FYI we’re talking the law that gives the FDA the power to ban flavored cigarettes and caffeinated beer, the law against machine guns made after 1986, the laws that forces states to have mandatory seat belt laws, .08, etc., etc…

I go national and say that because CONgress will not repeal such violations to all of the Bill of Rights, I, as The President of the United States, will immediately pardon any individual, corporation, or states that violates such provisions.

As POTUS can I get away with that?

Can the President pardon a state? Can he actively encourage states/individuals/corporations to violate Federal laws because they will be immediately pardoned?

The President’s pardon power is theoretically unlimited. Theoretically because no one has ever tested any real limits.

So a President could undoubtedly do this. The real question is, for how long? The Vice President and a majority of the Cabinet could declare the President unfit per the 25th Amendment and Congress could then vote to remove.
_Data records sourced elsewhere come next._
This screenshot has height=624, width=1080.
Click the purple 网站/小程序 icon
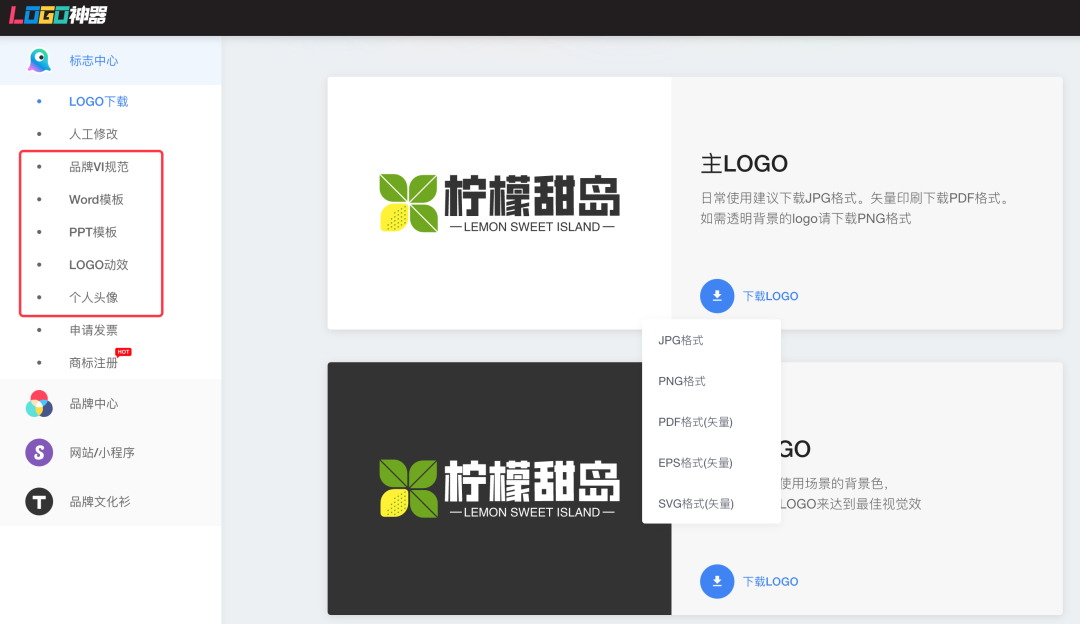pyautogui.click(x=39, y=453)
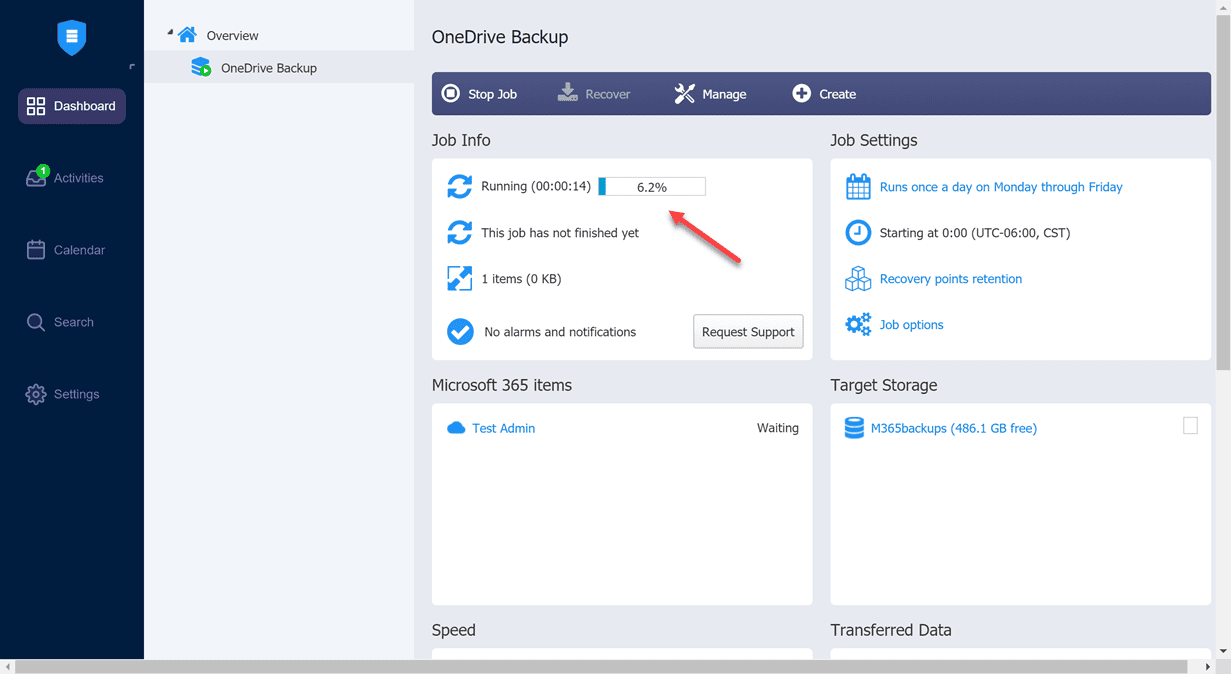Click the Request Support button
The image size is (1231, 674).
[748, 332]
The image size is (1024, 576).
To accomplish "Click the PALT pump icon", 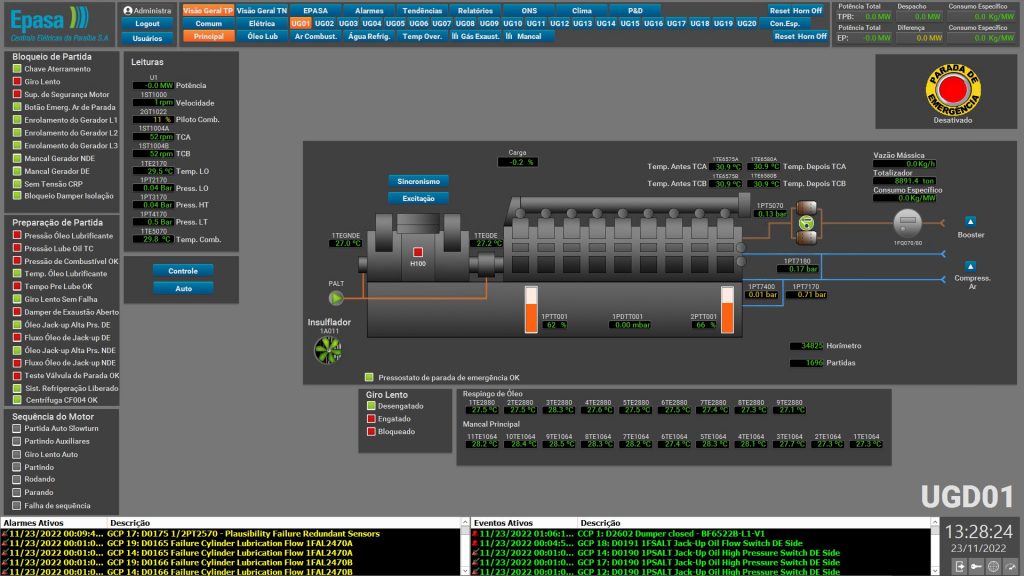I will (x=336, y=297).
Or Congress could impeach and convict the President.

People really, really don’t want the President acting as a dictator. It wouldn’t take long.

How is using the power of pardon to get the government off the backs of the states and the people being a dictator? I’ve never heard of a “dictator of freedom”.

You should read some Rousseau.

But seriously, the idea behind the power of the executive to grant pardons is that it would be used sparingly and for generally apolitical purposes. A president deciding that he’s going to pardon everyone, now and in the future, who violates some federal statute would be seen as overstepping his bounds, subverting the will of Congress, and thus impeachment-fodder.

You really need to take this to GD if that’s your point.

My point is obvious. If the president tries to change established law unilaterally it will not be well received. The country likes checks and balances. Only in a fantasy world can anyone believe that everyone will agree with you about what laws should or shouldn’t be obeyed and cheer as the president takes control over the country’s laws.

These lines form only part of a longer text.